Mike McCool
- Birth name: Michael John McCool
- Date of birth: 15 September 1951
- Place of birth: Hastings, New Zealand
- Date of death: 23 June 2020 (aged 68)
- Height: 1.93 m (6 ft 4 in)
- Weight: 108 kg (238 lb)
- School: St. Patrick's College, Silverstream

Rugby union career
- Position(s): Lock

Provincial / State sides
- Years: Team / Apps / (Points)
- 1972–78: Hawke's Bay / 77 / (0)
- 1979–83: Wairarapa Bush / 50 / (4)

International career
- Years: Team / Apps / (Points)
- 1979: New Zealand / 1 / (0)

= Mike McCool =

New Zealand rugby union player (1951–2020)

Michael John McCool (15 September 1951 – 23 June 2020) was a New Zealand rugby union player. A lock, McCool attended Kererū School, and then St. Patrick's College, Silverstream, where he was a member of the 1st XV in 1968.
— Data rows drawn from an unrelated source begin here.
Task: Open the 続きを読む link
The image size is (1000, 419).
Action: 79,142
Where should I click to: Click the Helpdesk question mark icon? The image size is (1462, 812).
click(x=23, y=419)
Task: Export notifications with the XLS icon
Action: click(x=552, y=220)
He represented Hawke's Bay and Wairarapa Bush at a provincial level, and was a member of the New Zealand national side, the All Blacks, in 1979. He played two matches for the All Blacks, including one test match against Australia.

McCool died while working on his family lifestyle property in the Auckland region on 23 June 2020, survived by his wife, Deb, and four of their five children.